As for the power to subjugate creatures, we stated that the right arising from this advantage is benefiting from natural resources, and that he can utilize them individually or collectively; this is established for the human being. The animal also has the right to eat food, consume grass, and breathe in this world, but the issue of subjugation, combination, and employing other creatures has no meaning regarding it. It is surprising that these rights arising from the six dignities are compared to the rights established for animals. Even if some rights are established for animals, its result is not the negation of inherent dignity. It is fundamentally an incorrect comparison (qiyās maʿa al-fāriq) and they have no connection to one another. Therefore, this doubt is also rejected in our view.
General Conclusion of the Discussion
After extensive examinations, we can say that we have a principle called the Principle of Dignity (qāʿidat al-karāmah), but not according to the popular conception of this principle, which aligns with the view of the lax/assimilationists (tafrīṭīs); these people say that everything introduced under the name of human rights is established hand-in-hand (ṭābiq al-naʿl bi-l-naʿl) for the Muslim, the disbeliever, the man, and the woman; however, this scope is definitely unacceptable in our view, because the dignities based on which certain rights are proven are not all inherent dignity. In addition, the very nature of their dignities may be different; we subscribe to the existence of these six dignities (now, you might say these dignities are not six but two, and they reduce to one another, but this is not very important; because they carried different aspects, we separated them from one another) and we say that these six dignities are followed by these rights, and in these rights, there is no difference between a Muslim and a disbeliever. These doubts that were directed at the six rights have also been resolved.

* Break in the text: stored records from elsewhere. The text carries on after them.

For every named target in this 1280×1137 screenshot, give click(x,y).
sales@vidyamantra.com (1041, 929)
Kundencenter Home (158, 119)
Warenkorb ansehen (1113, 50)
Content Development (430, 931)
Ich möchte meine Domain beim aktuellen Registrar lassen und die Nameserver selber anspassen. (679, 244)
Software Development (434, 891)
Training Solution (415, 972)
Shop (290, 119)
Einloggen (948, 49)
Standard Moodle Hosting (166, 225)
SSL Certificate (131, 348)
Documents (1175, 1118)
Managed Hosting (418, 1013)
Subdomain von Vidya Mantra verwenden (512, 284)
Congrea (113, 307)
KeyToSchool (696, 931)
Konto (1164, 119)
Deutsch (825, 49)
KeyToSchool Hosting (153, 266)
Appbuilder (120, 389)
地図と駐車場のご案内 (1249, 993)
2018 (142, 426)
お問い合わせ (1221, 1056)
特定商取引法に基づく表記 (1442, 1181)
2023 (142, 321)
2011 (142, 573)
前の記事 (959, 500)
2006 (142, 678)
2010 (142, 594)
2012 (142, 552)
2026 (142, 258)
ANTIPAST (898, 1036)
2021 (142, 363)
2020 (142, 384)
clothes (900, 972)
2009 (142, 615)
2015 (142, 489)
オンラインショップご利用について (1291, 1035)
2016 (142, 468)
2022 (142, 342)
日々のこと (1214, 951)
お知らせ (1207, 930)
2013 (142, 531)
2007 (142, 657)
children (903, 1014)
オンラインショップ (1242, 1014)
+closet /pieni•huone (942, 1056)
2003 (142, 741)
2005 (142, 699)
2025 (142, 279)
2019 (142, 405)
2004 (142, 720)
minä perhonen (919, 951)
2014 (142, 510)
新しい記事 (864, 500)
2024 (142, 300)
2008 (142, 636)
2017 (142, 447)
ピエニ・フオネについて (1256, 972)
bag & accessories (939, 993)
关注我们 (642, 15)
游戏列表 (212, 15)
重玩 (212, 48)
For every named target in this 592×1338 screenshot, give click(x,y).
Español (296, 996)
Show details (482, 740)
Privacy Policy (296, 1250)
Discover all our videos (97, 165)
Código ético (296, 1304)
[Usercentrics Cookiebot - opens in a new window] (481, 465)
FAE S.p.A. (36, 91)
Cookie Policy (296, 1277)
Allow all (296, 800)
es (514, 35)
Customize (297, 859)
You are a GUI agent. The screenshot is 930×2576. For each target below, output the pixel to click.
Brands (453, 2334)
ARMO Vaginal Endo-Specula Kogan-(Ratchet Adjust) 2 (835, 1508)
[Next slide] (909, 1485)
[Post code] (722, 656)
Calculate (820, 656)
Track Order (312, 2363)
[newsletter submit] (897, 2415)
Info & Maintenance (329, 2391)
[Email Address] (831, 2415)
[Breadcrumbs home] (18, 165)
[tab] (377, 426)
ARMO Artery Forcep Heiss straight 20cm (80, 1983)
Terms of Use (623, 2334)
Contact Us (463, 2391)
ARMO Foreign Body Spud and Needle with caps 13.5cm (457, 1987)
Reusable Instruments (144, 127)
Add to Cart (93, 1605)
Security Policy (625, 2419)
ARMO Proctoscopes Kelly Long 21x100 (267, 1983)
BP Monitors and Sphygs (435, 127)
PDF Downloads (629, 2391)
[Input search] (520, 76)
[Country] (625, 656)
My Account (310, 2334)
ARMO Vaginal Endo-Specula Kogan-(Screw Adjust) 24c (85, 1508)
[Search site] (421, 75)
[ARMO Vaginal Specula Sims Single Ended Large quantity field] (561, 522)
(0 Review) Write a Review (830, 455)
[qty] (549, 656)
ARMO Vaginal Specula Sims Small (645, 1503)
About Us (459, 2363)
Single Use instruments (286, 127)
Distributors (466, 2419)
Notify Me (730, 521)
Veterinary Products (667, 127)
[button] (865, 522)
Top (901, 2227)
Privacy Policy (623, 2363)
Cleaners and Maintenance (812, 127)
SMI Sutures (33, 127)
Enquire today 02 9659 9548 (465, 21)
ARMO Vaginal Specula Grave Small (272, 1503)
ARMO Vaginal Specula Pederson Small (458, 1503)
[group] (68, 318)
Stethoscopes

At any rate, the result and fruit of this principle must manifest itself regarding any matter that conflicts with these six rights. Since this principle is derived from the verses, traditions, and intellect, if a ruling is found somewhere that is contrary to these rights, it must be reconsidered. However, it must be noted that these rights are not absolute, but rather restricted by the boundary of public interest, the right of the public and society, and the non-transgression of the rights of society and individuals. That is, if limitations are created within these very rights, they arise from observing public interests and the interests of society. Now, if we can fit a ruling within this framework, there is no problem; if it cannot be placed within this framework, a measure must be devised and it must be re-evaluated. Those severe and intense rulings mentioned for disbelievers mostly carry the aspect of penalty; a portion is also outside this scope. However, even within those where a specific penalty and punishment is mentioned, the right of oppression and transgression beyond that designated measure and its extension to other affairs does not exist.
Question:
Professor: A group of the opponents of inherent dignity feel aversion (istīḥāsh) toward this term, not because of the term itself, but rather because of its consequences, effects, and the claims raised under the guise of this term.